▶ _Input_
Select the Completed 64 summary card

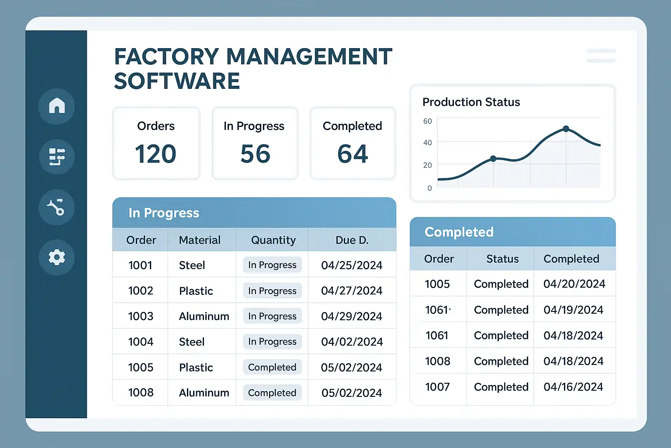coord(353,144)
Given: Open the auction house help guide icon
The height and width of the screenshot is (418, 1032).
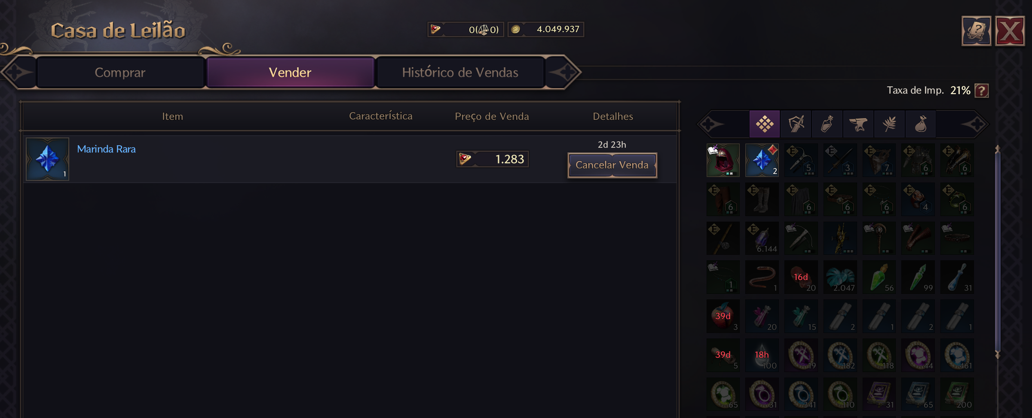Looking at the screenshot, I should coord(976,31).
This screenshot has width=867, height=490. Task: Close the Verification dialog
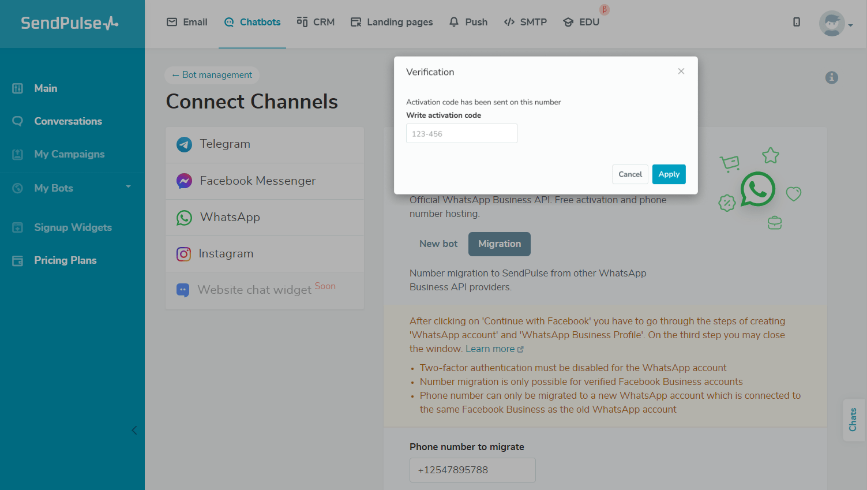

▶ _What you have to do_
Could you return each entry word for word, with the images omitted?

▶ _Output for this exercise_
Select the Completed 64 summary card

coord(353,144)
Given: Open the auction house help guide icon
The height and width of the screenshot is (418, 1032).
Looking at the screenshot, I should coord(976,31).
This screenshot has width=867, height=490. Task: Close the Verification dialog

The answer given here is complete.